Secardeo certRevoke is a Windows service that integrates with Active Directory to automatically revoke X.509 certificates associated with deleted or modified user and computer accounts, ensuring PKI consistency and minimizing security risks from orphaned certificates.

Key Features

Active Directory Integration Monitors changes in AD user and computer accounts.

• Detects deletions and attribute changes in specified AD sub-trees or groups.
• Configurable monitoring of object attributes and organizational units.

Automated Certificate Revocation Sends revocation requests for affected certificates.

• Supports Microsoft CAs (ADCS) and public/private CAs via certEP.
• Handles multiple CAs in parallel.

PKI Inventory Management Keeps certificate inventory current and secure.

• Automatically devalues orphaned certificates.
• Triggers certificate re-enrollment on relevant AD changes.

Cost Reduction Reduces operational costs associated with unused certificates.

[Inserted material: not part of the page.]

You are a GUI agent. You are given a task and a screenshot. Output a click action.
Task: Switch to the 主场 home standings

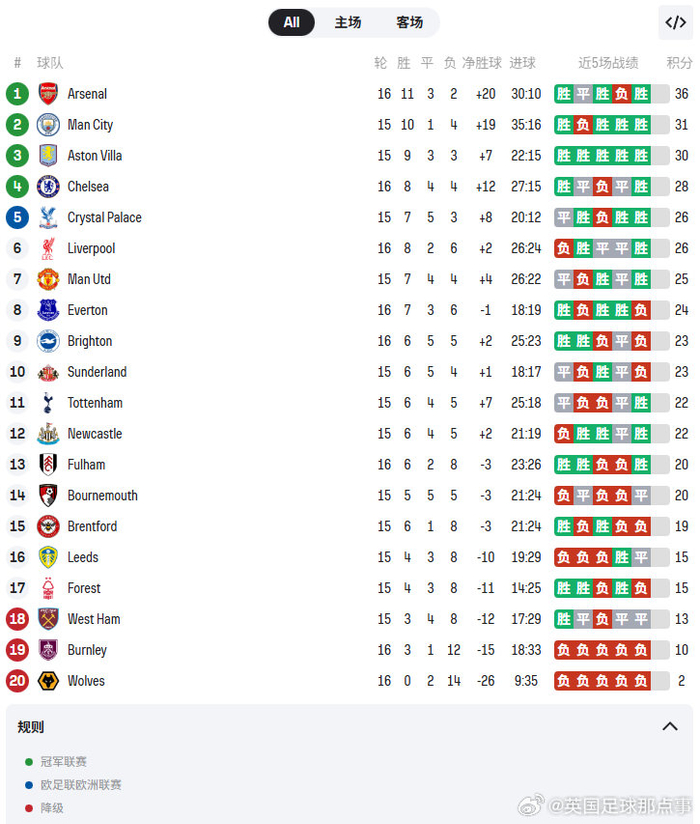point(348,22)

• Lowers CA fees and IT service costs.
• Minimizes manual intervention for certificate management.

Benefits

Enhanced Security Prevents unauthorized use of orphaned certificates.

• Ensures only valid certificates for existing AD objects remain active.
• Eliminates threats from credentials tied to non-existent accounts.

Operational Efficiency Automates routine PKI maintenance tasks.

• Reduces manual certificate management workload.
• Supports scalability for organizations with high employee or equipment turnover.